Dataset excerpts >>
++++++++

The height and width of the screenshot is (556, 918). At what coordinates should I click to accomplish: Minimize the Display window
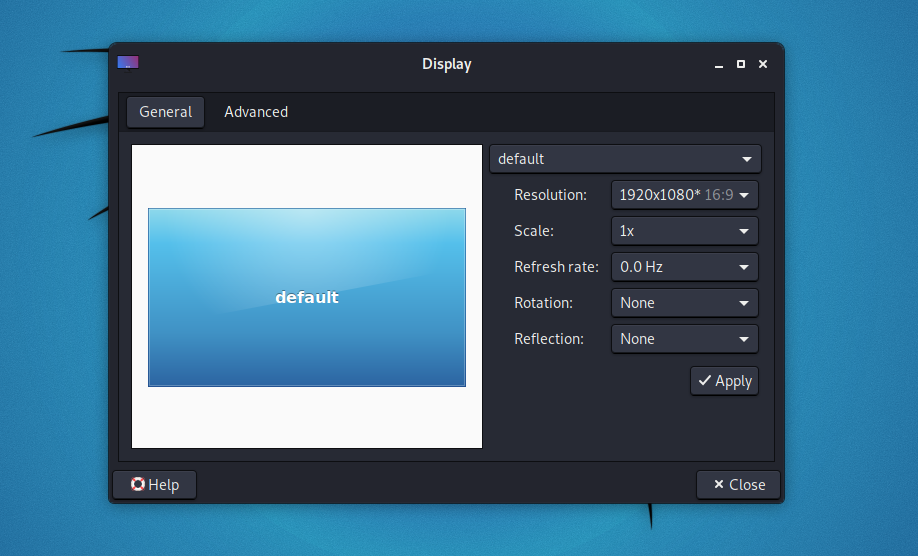pyautogui.click(x=718, y=65)
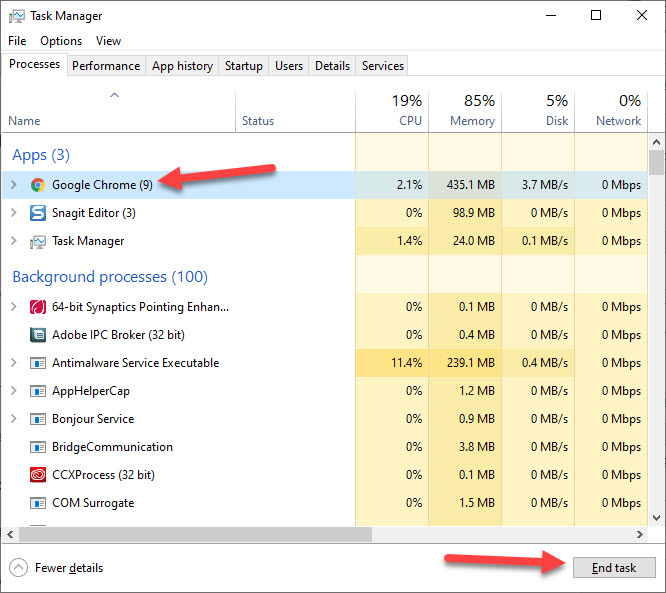Click the vertical scrollbar down arrow
Screen dimensions: 666x593
(657, 517)
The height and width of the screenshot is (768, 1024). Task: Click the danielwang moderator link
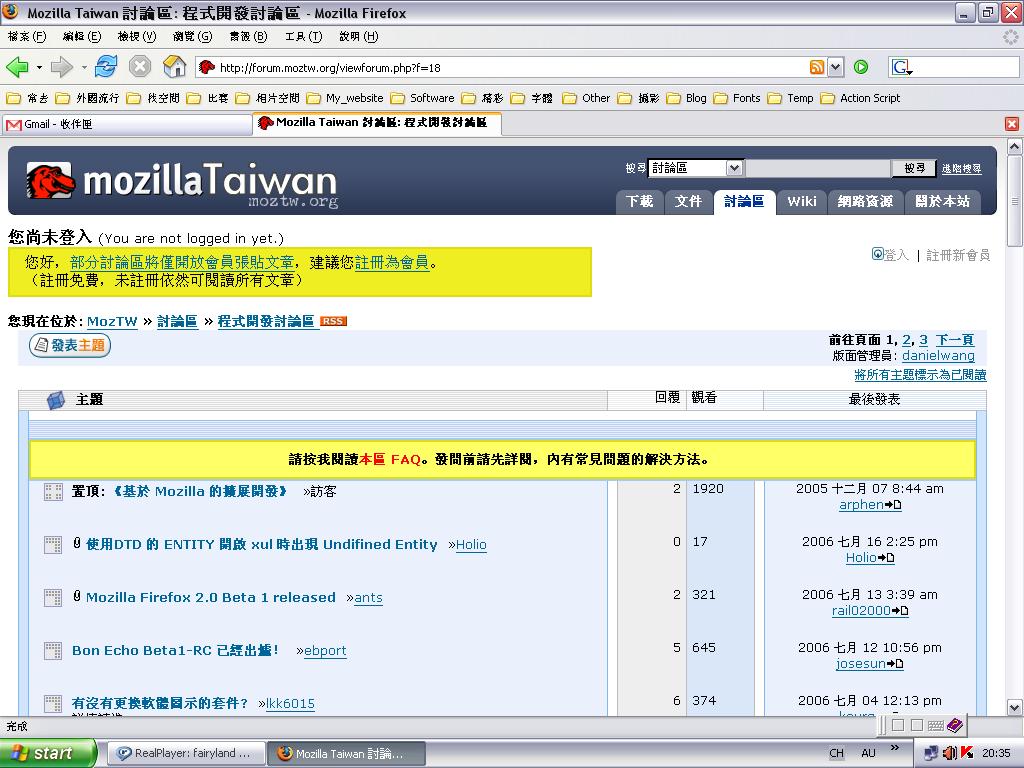click(937, 355)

++++++++

WORK TO COMPLETE >> Only an exact copy belongs in the answer: the lines from the one containing "The height and width of the screenshot is (768, 1024)." through the end of the records, both ends included, minus the pictures.

TASK ANSWER >>
The height and width of the screenshot is (768, 1024). Task: Click the danielwang moderator link
click(937, 355)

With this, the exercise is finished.